It naturally conjured up the decades-old incident about the departing Clinton White House staff removing the letter "W" from keyboards in anticipation of Dubya and the gang moving in. That anecdote got blown out of proportion, then of course had a full-fledged government commission report. The initial response in the link above is my preferred kind of playful poisson-d'avril kind of fun.
But ultimately, all of my thought-roads lead to French. Bien sur! So as I pondered my own missing "W," I mused, "Well, it wouldn't really matter if I were writing in French, because there are precious few French words that begin with the letter 'W'."
And of course in French the letter is double vé....double-V, not double-U.
And yes, in fact, so there are so few W-words in French that they can all be listed on one page. Here they are. Check 'em out: there are some standards and some doozies!

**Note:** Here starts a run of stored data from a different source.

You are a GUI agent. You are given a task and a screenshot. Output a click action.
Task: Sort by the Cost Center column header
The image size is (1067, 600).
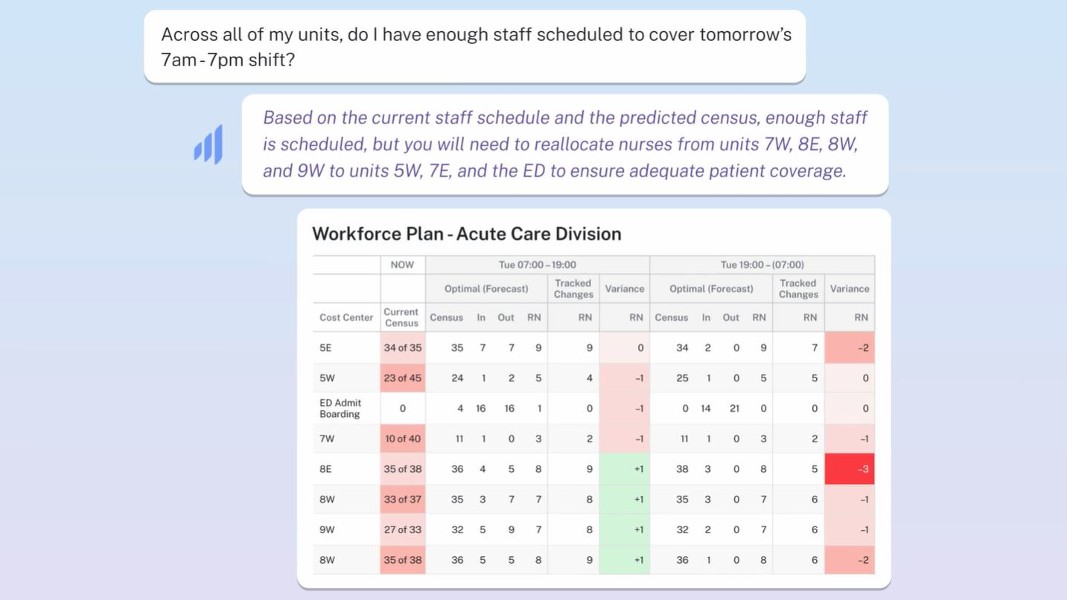coord(346,318)
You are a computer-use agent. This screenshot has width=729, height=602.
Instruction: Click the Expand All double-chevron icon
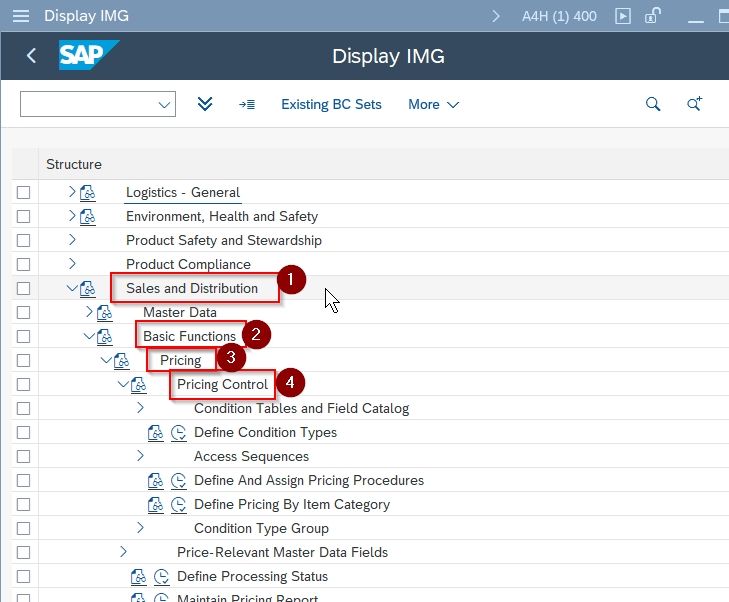click(x=205, y=104)
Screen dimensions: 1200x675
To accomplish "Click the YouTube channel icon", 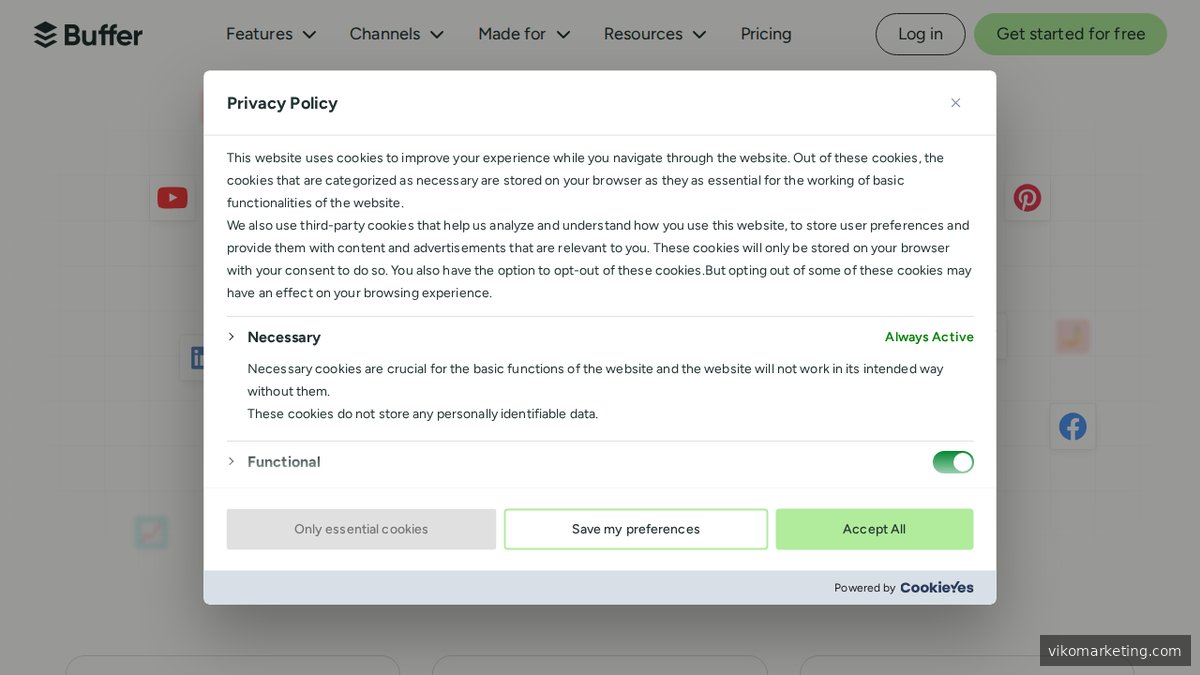I will click(172, 198).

Week-end, wharf, wagon, web 2.0., whisky. Some are the usual suspects, but none are very French-sounding, eh? Except for wisigoth, and methinks even that is an alternate spelling.
And words that simply contain the letter "W" are few and far between. Hmm: sandwich. Can you think of others?
One thing I can vouch for: when playing French Scrabble, you definitely don't want to draw the "W" tile, except that it's worth a gajillion points.
In order to confirm the status of the letter W in French, I plan to wander the streets of Nouveau York and ask random French people (apparently about 50% of the current NYC population, estimated from language overheard on street corners) their opinions of the lettre double vé and I'll report back. I don't expect a huge response. But you never know.
Thinking of absent letters, I recently stopped by the library at the fabulous FIAF, and to my thrifty delight, I found, in their used-book-for-a-buck sale cart, an uncracked edition of La Disparition by Georges Perec.
If you are not familiar with this work (or any of the oeuvre of Perec), it is a 305-page French novel written without using the letter "E."
I'm in havn.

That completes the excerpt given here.